How do the lines read from the one holding "Task: Go to next preset with right arrow" through the last line of the listing? Set them down exactly, pictures omitted.

⁂

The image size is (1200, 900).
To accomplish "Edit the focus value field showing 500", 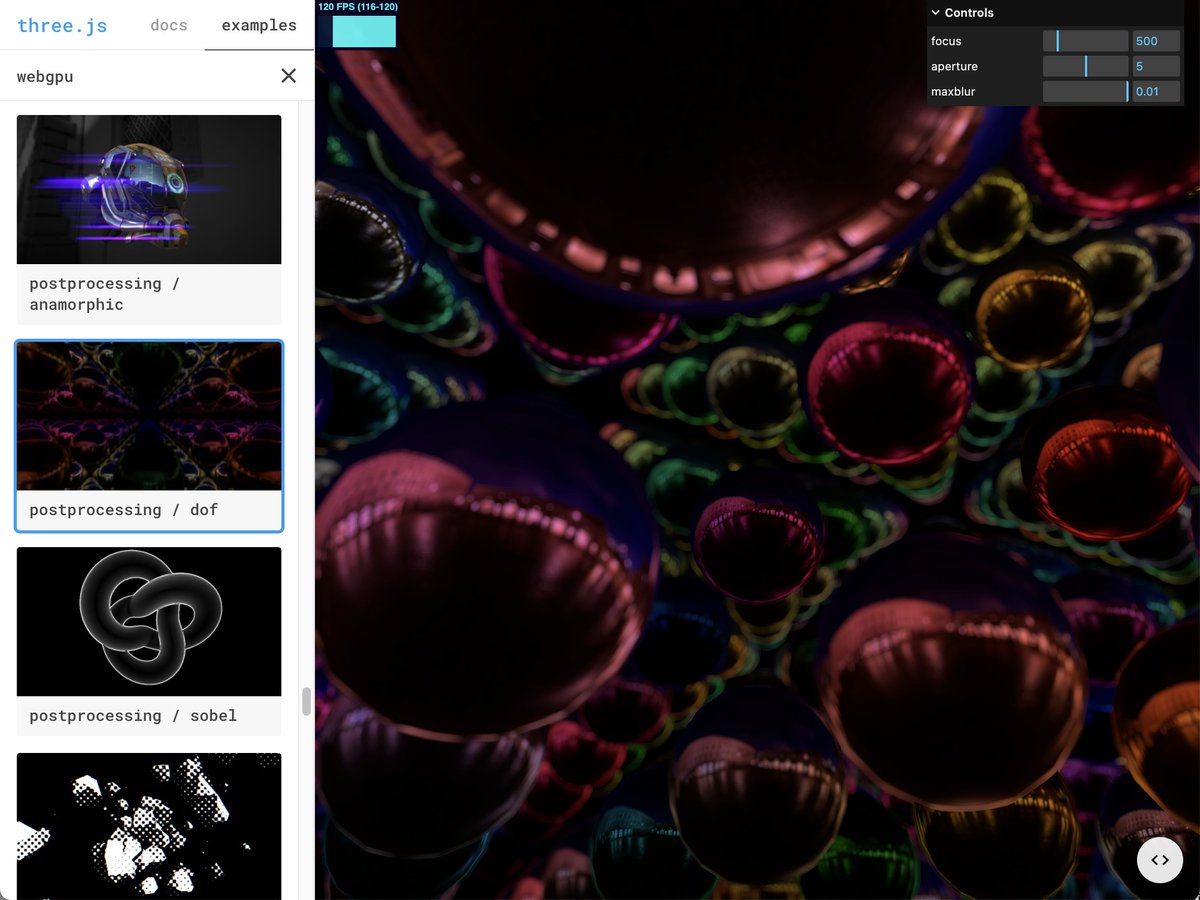I will pos(1155,41).
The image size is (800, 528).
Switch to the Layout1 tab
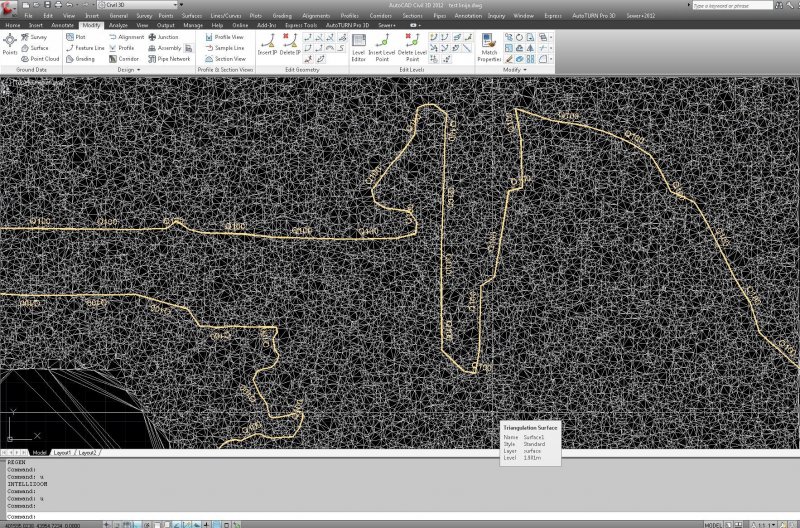[63, 453]
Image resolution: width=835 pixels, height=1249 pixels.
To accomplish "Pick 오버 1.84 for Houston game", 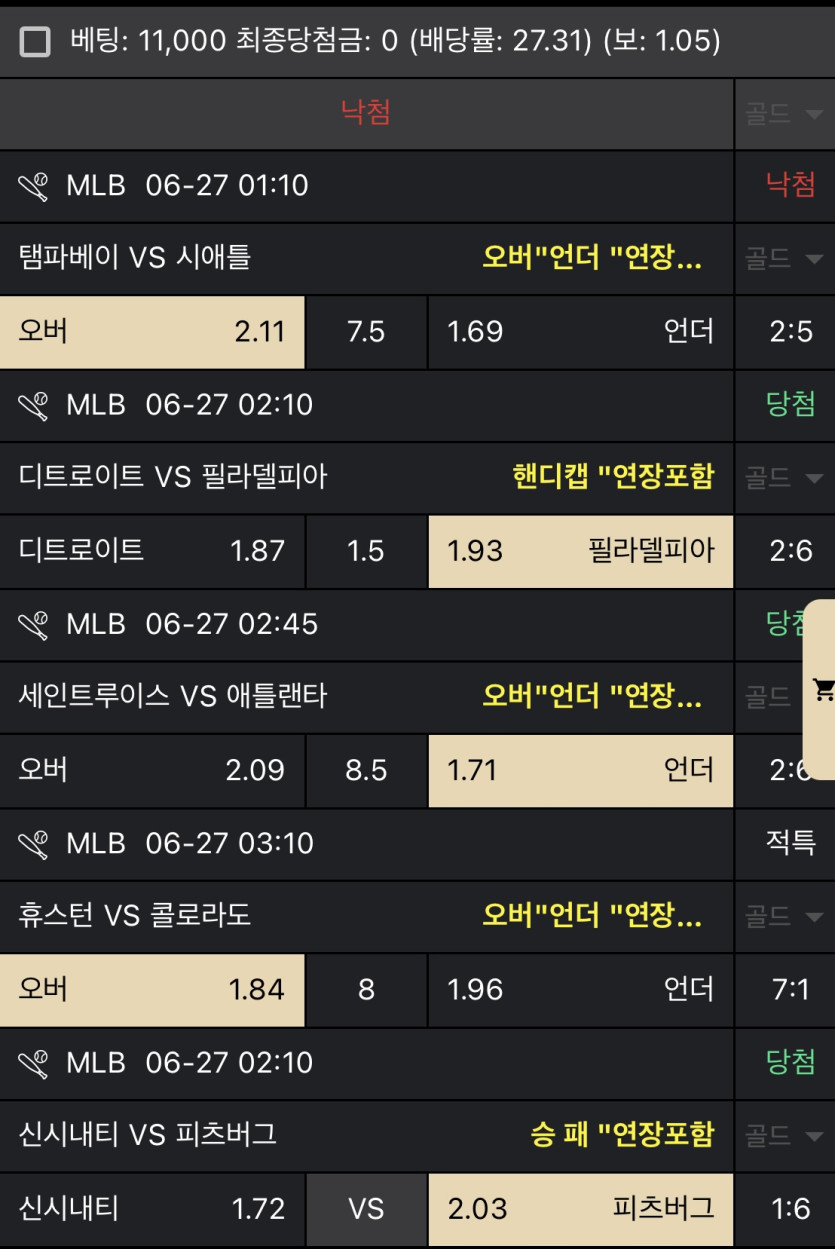I will click(x=152, y=989).
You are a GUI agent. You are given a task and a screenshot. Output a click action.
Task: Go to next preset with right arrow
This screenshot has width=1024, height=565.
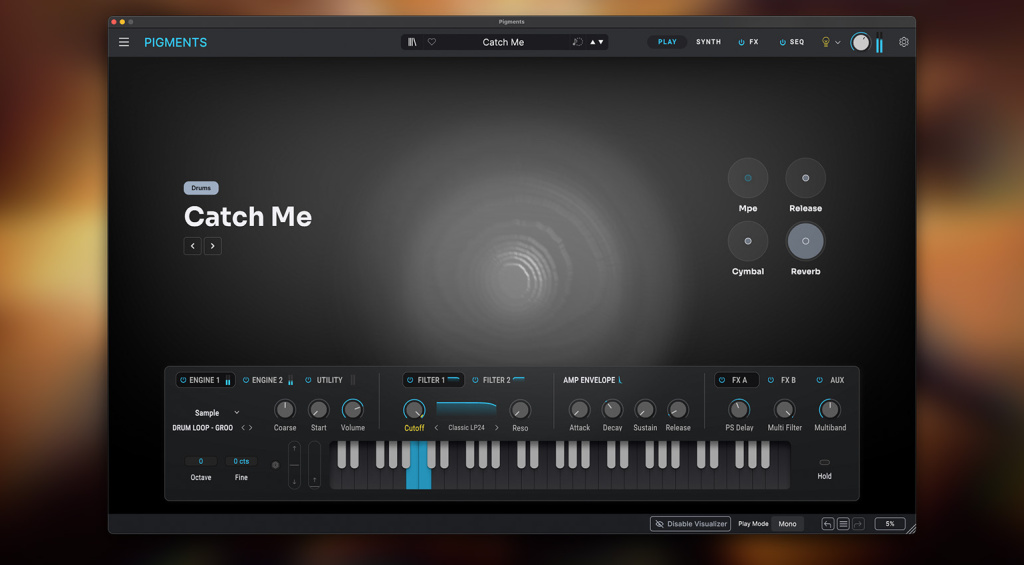click(x=213, y=246)
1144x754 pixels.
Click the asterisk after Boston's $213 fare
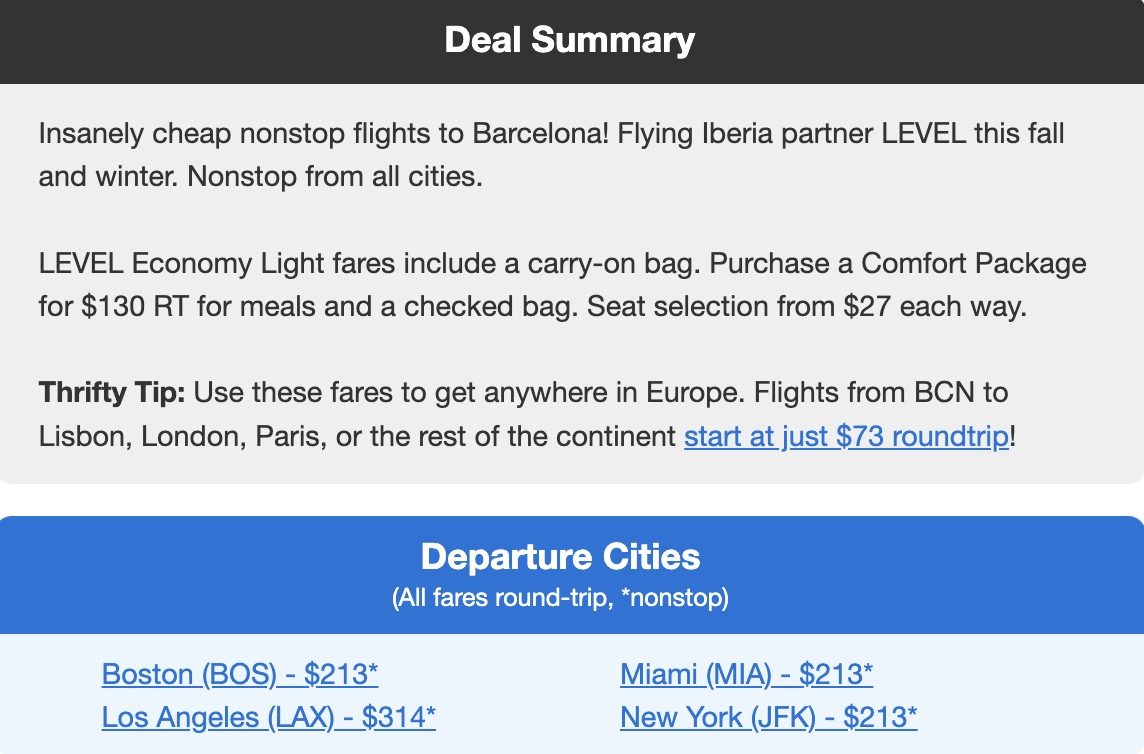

⁂

> Answer box:
Task: Go to next preset with right arrow
This screenshot has width=1024, height=565.
click(x=213, y=246)
1144x754 pixels.
Click the asterisk after Boston's $213 fare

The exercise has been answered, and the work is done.